§ INFORMATION PROVIDED
....................

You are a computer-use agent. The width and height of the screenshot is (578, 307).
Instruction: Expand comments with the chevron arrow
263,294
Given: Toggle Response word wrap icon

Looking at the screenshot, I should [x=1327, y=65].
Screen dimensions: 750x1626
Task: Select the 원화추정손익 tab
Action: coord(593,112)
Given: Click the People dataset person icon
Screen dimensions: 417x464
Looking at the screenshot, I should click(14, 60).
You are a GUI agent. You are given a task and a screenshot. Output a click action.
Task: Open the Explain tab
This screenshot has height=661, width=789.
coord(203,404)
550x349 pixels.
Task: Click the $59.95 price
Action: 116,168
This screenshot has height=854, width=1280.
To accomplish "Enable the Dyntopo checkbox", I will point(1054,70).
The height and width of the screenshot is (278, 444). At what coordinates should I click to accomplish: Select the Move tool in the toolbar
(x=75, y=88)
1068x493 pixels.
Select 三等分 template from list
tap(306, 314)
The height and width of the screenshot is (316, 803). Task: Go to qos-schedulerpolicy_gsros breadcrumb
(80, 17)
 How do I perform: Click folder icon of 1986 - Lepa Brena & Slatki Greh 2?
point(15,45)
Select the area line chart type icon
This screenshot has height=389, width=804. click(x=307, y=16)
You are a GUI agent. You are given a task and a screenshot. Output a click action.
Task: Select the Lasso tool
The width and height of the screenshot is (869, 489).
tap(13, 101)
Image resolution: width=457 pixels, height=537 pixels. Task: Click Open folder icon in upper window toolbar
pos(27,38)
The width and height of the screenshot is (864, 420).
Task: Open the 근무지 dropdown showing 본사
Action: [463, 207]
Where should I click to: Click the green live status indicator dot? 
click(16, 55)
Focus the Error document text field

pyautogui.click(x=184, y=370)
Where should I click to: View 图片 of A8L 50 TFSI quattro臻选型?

....................

§ REQUIRED ACTION
Quote exactly and only the lines from the one holding "Select the area line chart type icon" through the end of the data.

§ OUTPUT FOR THIS TASK
Select the area line chart type icon
This screenshot has height=389, width=804. click(x=307, y=16)
You are a GUI agent. You are given a task and a screenshot. Output a click action.
Task: Select the Lasso tool
The width and height of the screenshot is (869, 489).
tap(13, 101)
Image resolution: width=457 pixels, height=537 pixels. Task: Click Open folder icon in upper window toolbar
pos(27,38)
The width and height of the screenshot is (864, 420).
Task: Open the 근무지 dropdown showing 본사
Action: [463, 207]
Where should I click to: Click the green live status indicator dot? 
click(16, 55)
Focus the Error document text field

pyautogui.click(x=184, y=370)
Where should I click to: View 图片 of A8L 50 TFSI quattro臻选型?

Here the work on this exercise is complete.